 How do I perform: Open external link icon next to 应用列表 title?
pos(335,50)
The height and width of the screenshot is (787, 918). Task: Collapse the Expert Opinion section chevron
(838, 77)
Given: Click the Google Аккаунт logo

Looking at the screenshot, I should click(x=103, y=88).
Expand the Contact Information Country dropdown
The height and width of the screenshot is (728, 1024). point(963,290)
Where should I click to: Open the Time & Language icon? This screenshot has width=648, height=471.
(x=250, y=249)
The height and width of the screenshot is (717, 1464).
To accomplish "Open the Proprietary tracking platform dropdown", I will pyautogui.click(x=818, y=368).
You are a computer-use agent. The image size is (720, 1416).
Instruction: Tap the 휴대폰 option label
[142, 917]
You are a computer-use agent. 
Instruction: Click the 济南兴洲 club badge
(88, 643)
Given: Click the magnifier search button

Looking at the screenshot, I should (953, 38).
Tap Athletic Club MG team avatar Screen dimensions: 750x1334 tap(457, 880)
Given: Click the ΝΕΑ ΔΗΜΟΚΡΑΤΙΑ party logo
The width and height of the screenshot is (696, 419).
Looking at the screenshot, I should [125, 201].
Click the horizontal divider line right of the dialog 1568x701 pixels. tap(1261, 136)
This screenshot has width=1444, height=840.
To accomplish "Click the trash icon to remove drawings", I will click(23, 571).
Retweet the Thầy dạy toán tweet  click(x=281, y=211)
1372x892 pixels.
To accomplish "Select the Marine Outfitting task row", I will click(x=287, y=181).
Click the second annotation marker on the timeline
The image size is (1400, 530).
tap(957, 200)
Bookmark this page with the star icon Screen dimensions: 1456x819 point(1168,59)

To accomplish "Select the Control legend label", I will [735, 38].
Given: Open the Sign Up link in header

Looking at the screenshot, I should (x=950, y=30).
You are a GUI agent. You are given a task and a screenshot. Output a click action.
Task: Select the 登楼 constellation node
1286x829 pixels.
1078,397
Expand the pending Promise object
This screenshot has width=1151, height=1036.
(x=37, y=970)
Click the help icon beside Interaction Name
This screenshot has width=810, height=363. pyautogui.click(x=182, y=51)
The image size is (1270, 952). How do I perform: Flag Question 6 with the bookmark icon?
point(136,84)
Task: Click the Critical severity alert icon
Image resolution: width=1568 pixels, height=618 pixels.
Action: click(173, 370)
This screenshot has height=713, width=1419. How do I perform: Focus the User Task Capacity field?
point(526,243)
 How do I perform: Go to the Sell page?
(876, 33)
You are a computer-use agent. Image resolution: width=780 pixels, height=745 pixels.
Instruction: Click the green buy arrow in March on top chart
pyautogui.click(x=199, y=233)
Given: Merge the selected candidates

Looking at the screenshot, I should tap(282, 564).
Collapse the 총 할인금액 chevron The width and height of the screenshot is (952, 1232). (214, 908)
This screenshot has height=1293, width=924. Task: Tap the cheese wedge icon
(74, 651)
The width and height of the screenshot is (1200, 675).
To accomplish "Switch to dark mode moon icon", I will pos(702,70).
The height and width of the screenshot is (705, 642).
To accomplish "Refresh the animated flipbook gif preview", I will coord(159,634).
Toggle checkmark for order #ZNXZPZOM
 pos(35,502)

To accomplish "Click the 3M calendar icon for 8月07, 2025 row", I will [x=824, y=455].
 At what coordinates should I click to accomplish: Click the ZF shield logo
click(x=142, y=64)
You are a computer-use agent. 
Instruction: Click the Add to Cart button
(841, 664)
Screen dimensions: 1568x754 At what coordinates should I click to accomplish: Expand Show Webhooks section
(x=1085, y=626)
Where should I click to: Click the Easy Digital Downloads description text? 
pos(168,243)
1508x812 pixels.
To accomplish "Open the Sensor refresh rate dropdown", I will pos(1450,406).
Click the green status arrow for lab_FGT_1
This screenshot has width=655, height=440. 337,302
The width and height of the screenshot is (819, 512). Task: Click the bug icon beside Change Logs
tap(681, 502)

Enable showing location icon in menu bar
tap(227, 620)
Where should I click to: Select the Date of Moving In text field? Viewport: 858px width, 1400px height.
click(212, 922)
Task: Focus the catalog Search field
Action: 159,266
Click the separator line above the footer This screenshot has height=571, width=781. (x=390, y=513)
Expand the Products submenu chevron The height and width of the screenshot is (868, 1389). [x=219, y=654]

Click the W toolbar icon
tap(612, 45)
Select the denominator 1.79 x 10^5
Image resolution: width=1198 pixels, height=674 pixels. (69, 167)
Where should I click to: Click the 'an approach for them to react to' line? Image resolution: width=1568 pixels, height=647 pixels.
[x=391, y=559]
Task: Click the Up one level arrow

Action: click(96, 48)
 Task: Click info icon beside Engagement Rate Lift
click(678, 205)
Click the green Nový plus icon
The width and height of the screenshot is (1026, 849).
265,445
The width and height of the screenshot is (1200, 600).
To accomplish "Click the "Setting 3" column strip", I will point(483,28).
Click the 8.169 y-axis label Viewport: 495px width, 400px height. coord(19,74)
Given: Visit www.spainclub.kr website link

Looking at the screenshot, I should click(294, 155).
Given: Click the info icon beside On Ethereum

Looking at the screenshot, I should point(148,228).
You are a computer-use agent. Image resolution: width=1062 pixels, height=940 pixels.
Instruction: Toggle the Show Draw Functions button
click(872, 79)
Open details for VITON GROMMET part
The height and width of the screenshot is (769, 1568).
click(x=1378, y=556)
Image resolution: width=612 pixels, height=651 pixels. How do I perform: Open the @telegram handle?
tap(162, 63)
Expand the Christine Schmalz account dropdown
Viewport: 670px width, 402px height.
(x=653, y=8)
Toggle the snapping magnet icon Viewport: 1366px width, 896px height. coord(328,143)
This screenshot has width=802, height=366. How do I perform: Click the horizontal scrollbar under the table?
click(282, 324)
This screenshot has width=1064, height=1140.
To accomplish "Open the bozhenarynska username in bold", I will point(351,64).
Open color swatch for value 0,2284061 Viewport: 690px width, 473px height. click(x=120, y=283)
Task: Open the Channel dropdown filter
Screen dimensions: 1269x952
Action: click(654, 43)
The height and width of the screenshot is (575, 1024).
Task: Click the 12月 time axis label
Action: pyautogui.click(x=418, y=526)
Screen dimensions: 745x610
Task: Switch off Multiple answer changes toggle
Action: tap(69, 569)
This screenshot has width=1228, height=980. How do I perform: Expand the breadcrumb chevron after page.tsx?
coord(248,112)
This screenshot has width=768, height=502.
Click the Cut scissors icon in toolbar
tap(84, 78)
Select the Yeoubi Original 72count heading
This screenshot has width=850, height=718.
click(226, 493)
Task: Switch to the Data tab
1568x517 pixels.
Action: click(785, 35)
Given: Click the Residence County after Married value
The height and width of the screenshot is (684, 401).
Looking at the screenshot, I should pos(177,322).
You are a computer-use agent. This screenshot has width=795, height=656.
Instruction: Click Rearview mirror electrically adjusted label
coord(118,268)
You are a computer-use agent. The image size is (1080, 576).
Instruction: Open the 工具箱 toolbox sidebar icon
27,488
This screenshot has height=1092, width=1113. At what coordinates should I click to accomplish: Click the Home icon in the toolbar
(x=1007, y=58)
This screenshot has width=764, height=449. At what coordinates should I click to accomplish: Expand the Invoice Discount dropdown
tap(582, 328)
-.-.-
## Task directions
Give an exact copy of all the data shown above.

## Task output
 How do I perform: Open external link icon next to 应用列表 title?
pos(335,50)
The height and width of the screenshot is (787, 918). Task: Collapse the Expert Opinion section chevron
(838, 77)
Given: Click the Google Аккаунт logo

Looking at the screenshot, I should click(x=103, y=88).
Expand the Contact Information Country dropdown
The height and width of the screenshot is (728, 1024). point(963,290)
Where should I click to: Open the Time & Language icon? This screenshot has width=648, height=471.
(x=250, y=249)
The height and width of the screenshot is (717, 1464).
To accomplish "Open the Proprietary tracking platform dropdown", I will pyautogui.click(x=818, y=368).
You are a computer-use agent. The image size is (720, 1416).
Instruction: Tap the 휴대폰 option label
[142, 917]
You are a computer-use agent. 
Instruction: Click the 济南兴洲 club badge
(88, 643)
Given: Click the magnifier search button

Looking at the screenshot, I should (953, 38).
Tap Athletic Club MG team avatar Screen dimensions: 750x1334 tap(457, 880)
Given: Click the ΝΕΑ ΔΗΜΟΚΡΑΤΙΑ party logo
The width and height of the screenshot is (696, 419).
Looking at the screenshot, I should [125, 201].
Click the horizontal divider line right of the dialog 1568x701 pixels. tap(1261, 136)
This screenshot has width=1444, height=840.
To accomplish "Click the trash icon to remove drawings", I will click(23, 571).
Retweet the Thầy dạy toán tweet  click(x=281, y=211)
1372x892 pixels.
To accomplish "Select the Marine Outfitting task row", I will click(x=287, y=181).
Click the second annotation marker on the timeline
The image size is (1400, 530).
tap(957, 200)
Bookmark this page with the star icon Screen dimensions: 1456x819 point(1168,59)

To accomplish "Select the Control legend label", I will [735, 38].
Given: Open the Sign Up link in header

Looking at the screenshot, I should (x=950, y=30).
You are a GUI agent. You are given a task and a screenshot. Output a click action.
Task: Select the 登楼 constellation node
1286x829 pixels.
1078,397
Expand the pending Promise object
This screenshot has width=1151, height=1036.
(x=37, y=970)
Click the help icon beside Interaction Name
This screenshot has width=810, height=363. pyautogui.click(x=182, y=51)
The image size is (1270, 952). How do I perform: Flag Question 6 with the bookmark icon?
point(136,84)
Task: Click the Critical severity alert icon
Image resolution: width=1568 pixels, height=618 pixels.
Action: click(173, 370)
This screenshot has height=713, width=1419. How do I perform: Focus the User Task Capacity field?
point(526,243)
 How do I perform: Go to the Sell page?
(876, 33)
You are a computer-use agent. Image resolution: width=780 pixels, height=745 pixels.
Instruction: Click the green buy arrow in March on top chart
pyautogui.click(x=199, y=233)
Given: Merge the selected candidates

Looking at the screenshot, I should tap(282, 564).
Collapse the 총 할인금액 chevron The width and height of the screenshot is (952, 1232). (214, 908)
This screenshot has height=1293, width=924. Task: Tap the cheese wedge icon
(74, 651)
The width and height of the screenshot is (1200, 675).
To accomplish "Switch to dark mode moon icon", I will pos(702,70).
The height and width of the screenshot is (705, 642).
To accomplish "Refresh the animated flipbook gif preview", I will coord(159,634).
Toggle checkmark for order #ZNXZPZOM
 pos(35,502)

To accomplish "Click the 3M calendar icon for 8月07, 2025 row", I will [x=824, y=455].
 At what coordinates should I click to accomplish: Click the ZF shield logo
click(x=142, y=64)
You are a computer-use agent. 
Instruction: Click the Add to Cart button
(841, 664)
Screen dimensions: 1568x754 At what coordinates should I click to accomplish: Expand Show Webhooks section
(x=1085, y=626)
Where should I click to: Click the Easy Digital Downloads description text? 
pos(168,243)
1508x812 pixels.
To accomplish "Open the Sensor refresh rate dropdown", I will pos(1450,406).
Click the green status arrow for lab_FGT_1
This screenshot has width=655, height=440. 337,302
The width and height of the screenshot is (819, 512). Task: Click the bug icon beside Change Logs
tap(681, 502)

Enable showing location icon in menu bar
tap(227, 620)
Where should I click to: Select the Date of Moving In text field? Viewport: 858px width, 1400px height.
click(212, 922)
Task: Focus the catalog Search field
Action: 159,266
Click the separator line above the footer This screenshot has height=571, width=781. (x=390, y=513)
Expand the Products submenu chevron The height and width of the screenshot is (868, 1389). [x=219, y=654]

Click the W toolbar icon
tap(612, 45)
Select the denominator 1.79 x 10^5
Image resolution: width=1198 pixels, height=674 pixels. (69, 167)
Where should I click to: Click the 'an approach for them to react to' line? Image resolution: width=1568 pixels, height=647 pixels.
[x=391, y=559]
Task: Click the Up one level arrow

Action: click(96, 48)
 Task: Click info icon beside Engagement Rate Lift
click(678, 205)
Click the green Nový plus icon
The width and height of the screenshot is (1026, 849).
265,445
The width and height of the screenshot is (1200, 600).
To accomplish "Click the "Setting 3" column strip", I will point(483,28).
Click the 8.169 y-axis label Viewport: 495px width, 400px height. coord(19,74)
Given: Visit www.spainclub.kr website link

Looking at the screenshot, I should click(294, 155).
Given: Click the info icon beside On Ethereum

Looking at the screenshot, I should point(148,228).
You are a computer-use agent. Image resolution: width=1062 pixels, height=940 pixels.
Instruction: Toggle the Show Draw Functions button
click(872, 79)
Open details for VITON GROMMET part
The height and width of the screenshot is (769, 1568).
click(x=1378, y=556)
Image resolution: width=612 pixels, height=651 pixels. How do I perform: Open the @telegram handle?
tap(162, 63)
Expand the Christine Schmalz account dropdown
Viewport: 670px width, 402px height.
(x=653, y=8)
Toggle the snapping magnet icon Viewport: 1366px width, 896px height. coord(328,143)
This screenshot has width=802, height=366. How do I perform: Click the horizontal scrollbar under the table?
click(282, 324)
This screenshot has width=1064, height=1140.
To accomplish "Open the bozhenarynska username in bold", I will point(351,64).
Open color swatch for value 0,2284061 Viewport: 690px width, 473px height. click(x=120, y=283)
Task: Open the Channel dropdown filter
Screen dimensions: 1269x952
Action: click(654, 43)
The height and width of the screenshot is (575, 1024).
Task: Click the 12月 time axis label
Action: pyautogui.click(x=418, y=526)
Screen dimensions: 745x610
Task: Switch off Multiple answer changes toggle
Action: tap(69, 569)
This screenshot has width=1228, height=980. How do I perform: Expand the breadcrumb chevron after page.tsx?
coord(248,112)
This screenshot has width=768, height=502.
Click the Cut scissors icon in toolbar
tap(84, 78)
Select the Yeoubi Original 72count heading
This screenshot has width=850, height=718.
click(226, 493)
Task: Switch to the Data tab
1568x517 pixels.
Action: click(785, 35)
Given: Click the Residence County after Married value
The height and width of the screenshot is (684, 401).
Looking at the screenshot, I should pos(177,322).
You are a computer-use agent. This screenshot has width=795, height=656.
Instruction: Click Rearview mirror electrically adjusted label
coord(118,268)
You are a computer-use agent. The image size is (1080, 576).
Instruction: Open the 工具箱 toolbox sidebar icon
27,488
This screenshot has height=1092, width=1113. At what coordinates should I click to accomplish: Click the Home icon in the toolbar
(x=1007, y=58)
This screenshot has width=764, height=449. At what coordinates should I click to accomplish: Expand the Invoice Discount dropdown
tap(582, 328)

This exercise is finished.